__EXERCISE BRIEF__:
Find the line containing "Like the tweet with the heart icon", then return it and every line after it through the end of the records, exactly. Leave out pictures.

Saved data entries
=-=-=
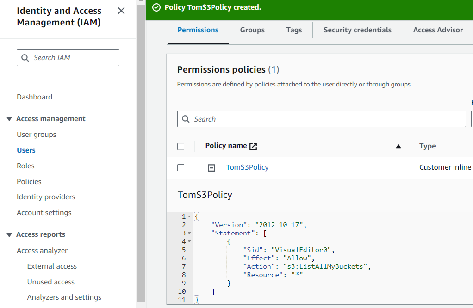Collapse the Access reports section
The height and width of the screenshot is (308, 473).
point(9,235)
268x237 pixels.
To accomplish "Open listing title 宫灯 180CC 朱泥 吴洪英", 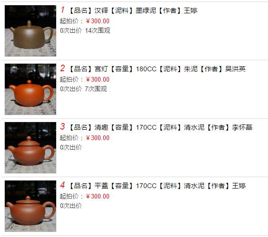I will point(157,69).
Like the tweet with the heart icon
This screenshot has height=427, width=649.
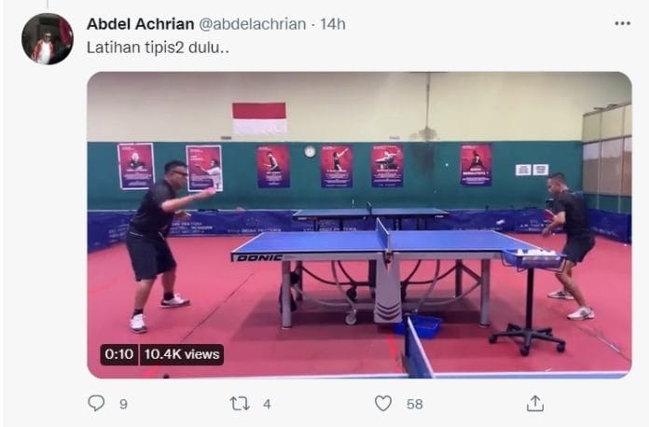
=-=-=
__RESULT OF THIS EXERCISE__:
Like the tweet with the heart icon
This screenshot has height=427, width=649.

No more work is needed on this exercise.